Решение проблемы – показывать вмешательство божественного в человеческую жизнь в виде мистических откровений, данных тому или иному свидетелю: чудо происходит не со зрителем, но у зрителя есть возможность воспользоваться благодатью, коей сподобился свидетель, и созерцать то, что видел свидетель[39]

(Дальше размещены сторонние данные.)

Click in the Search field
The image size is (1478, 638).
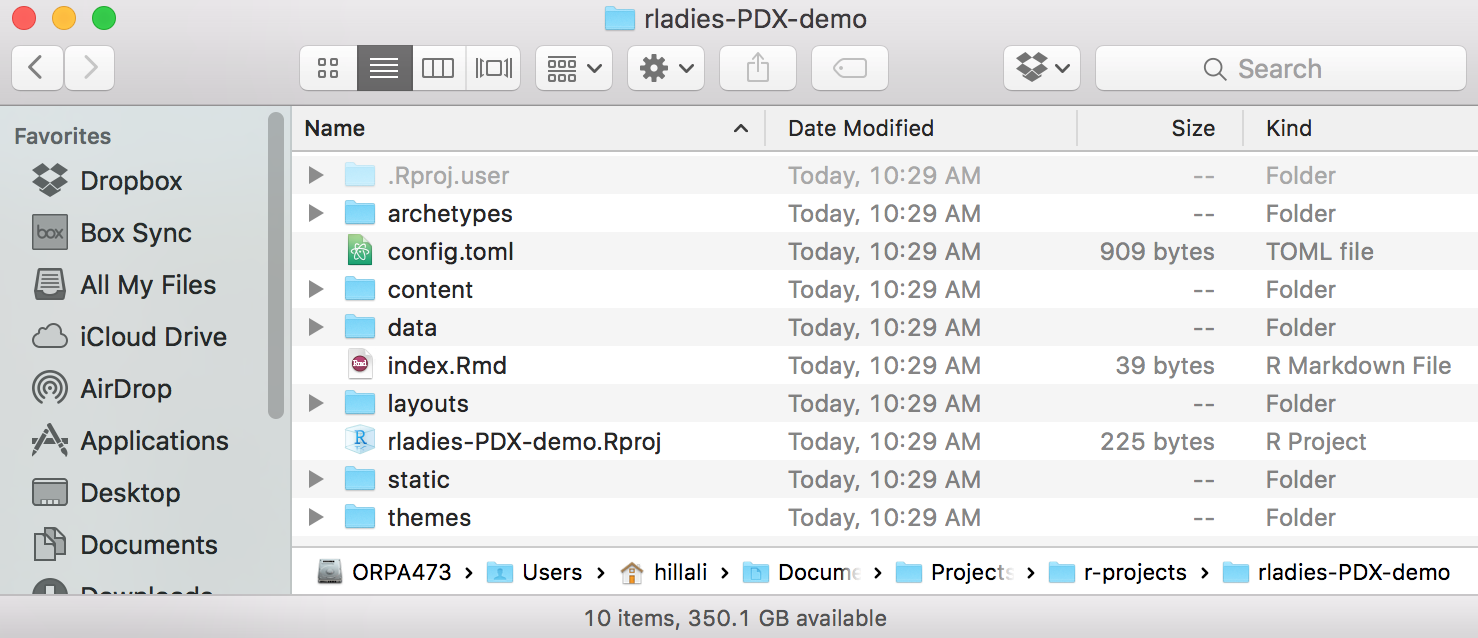coord(1280,68)
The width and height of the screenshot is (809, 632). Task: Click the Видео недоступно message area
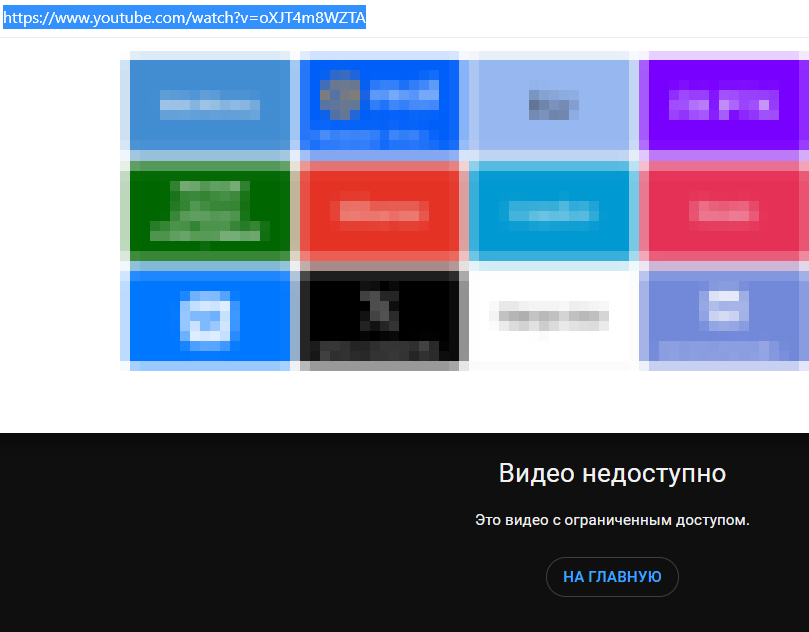click(611, 473)
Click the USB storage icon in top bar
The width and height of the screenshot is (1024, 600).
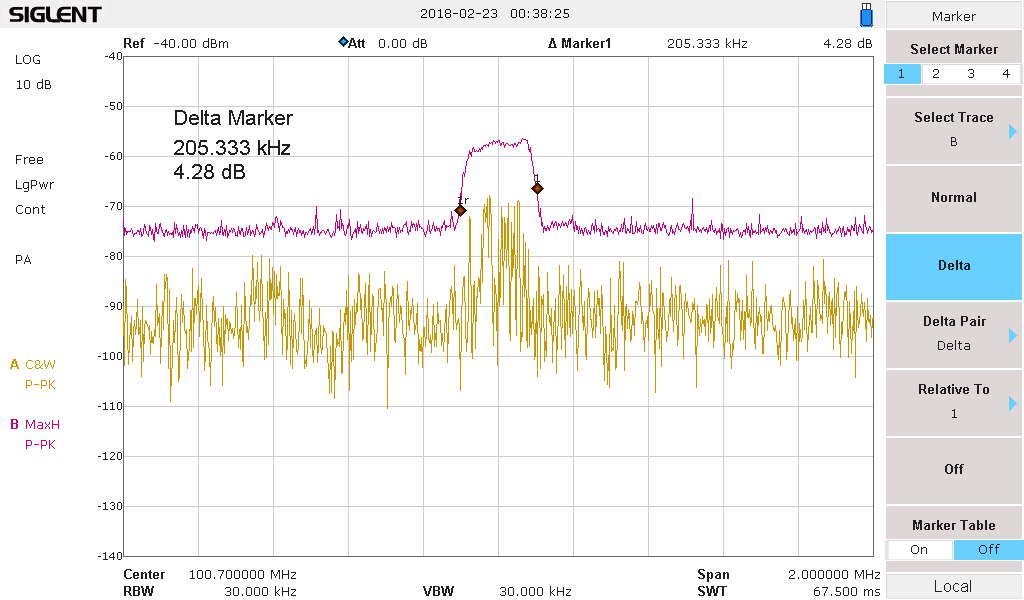(x=866, y=15)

. Пока крошечные фигурки донаторов или иных свидетелей в алтарных образах были не более чем их «визитными карточками», отличие картин от иконописных образов было неявным: мистическое видение казалось обращенным непосредственно к зрителю. Чтобы переадресовать видение свидетелям, надо было, во-первых, изображать их в единой перспективной системе со священными персонажами[40] и, во-вторых, с документальной точностью воспроизводить облик свидетелей, чтобы тем самым убеждать зрителя в неповторимой конкретности чуда.Впервые оба эти условия были выполнены Кампеном в дижонском «Рождестве». Пастухи здесь не просто традиционный иконографический мотив, но именно свидетели чуда, необходимые новому зрителю с его новыми требованиями к алтарным образам. Отсюда и характерность их лиц, и то, что им, в резком противоречии с традицией, предоставлен центр картины, то есть место, зеркально соотнесенное со зрителем[41]
.Другой способ решения этой проблемы продемонстрирован Робером Кампеном в «Алтаре Мероде»[42]

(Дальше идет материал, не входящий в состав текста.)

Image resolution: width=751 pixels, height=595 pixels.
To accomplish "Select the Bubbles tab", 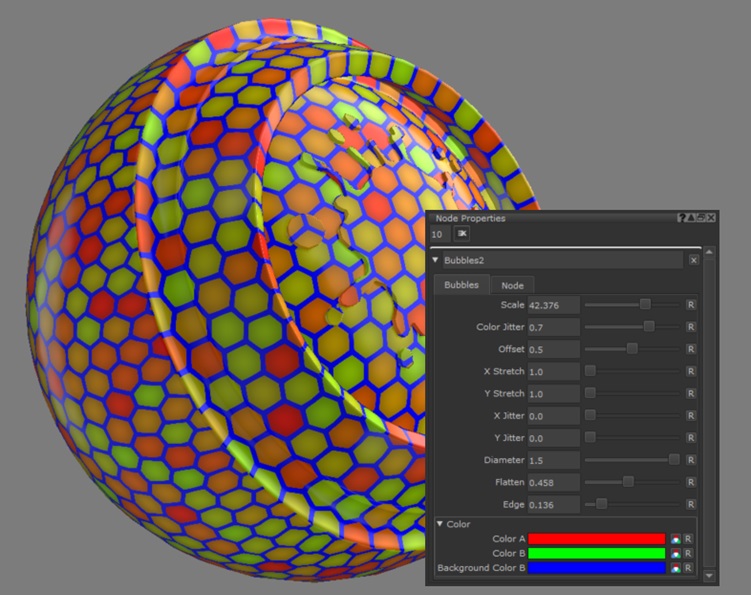I will pyautogui.click(x=461, y=285).
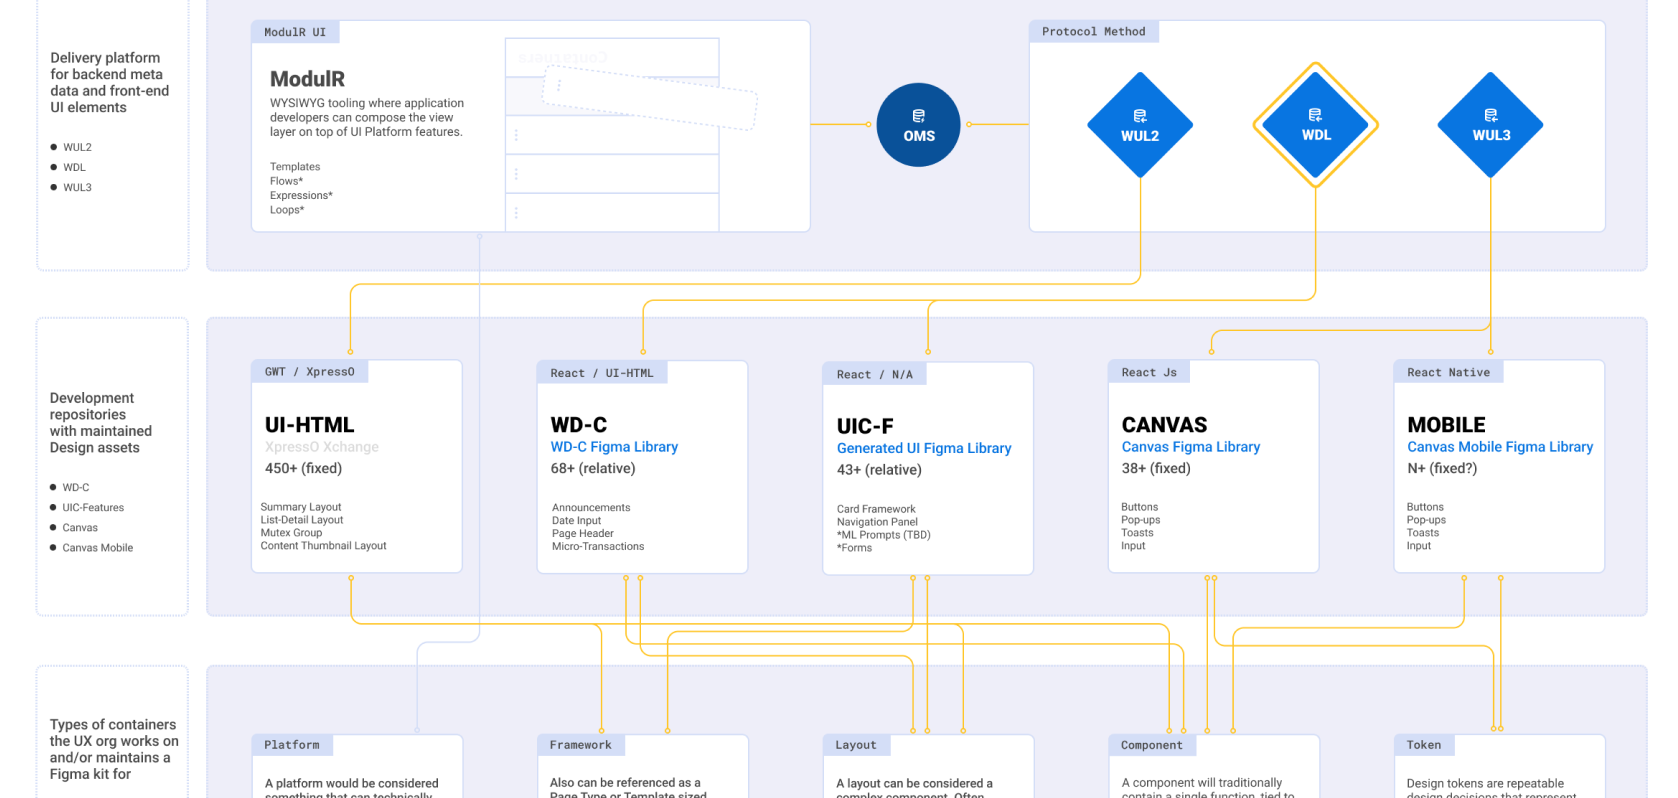The image size is (1678, 798).
Task: Select the Protocol Method label tag
Action: [1093, 32]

, находящемся в нью-йоркском музее Метрополитен. Судя по гербам на окнах в сцене Благовещения, заказчиком триптиха был изображенный на левой створке Петер Ингельбрехтс, преуспевающий торговец шерстью и сукном. С ним рядом его жена. На правой створке представлен святой Иосиф.До недавнего времени иконографически схожий вариант Благовещения, хранящийся в Королевских музеях изящных искусств в Брюсселе, считался копией «Алтаря Мероде». Теперь же ученые склонны полагать, что, напротив, этот алтарь частично скопирован учениками Кампена с брюссельской картины, вышедшей из его мастерской; при этом копиисты не стремились в точности следовать манере Кампена[43]
. Но у брюссельского «Благовещения» нет боковых створок. Поэтому, не вторгаясь в атрибуционную дискуссию, мы рассмотрим все-таки не брюссельскую картину, а триптих Мероде, в котором изображено не только мистическое видение, но и его свидетель-донатор.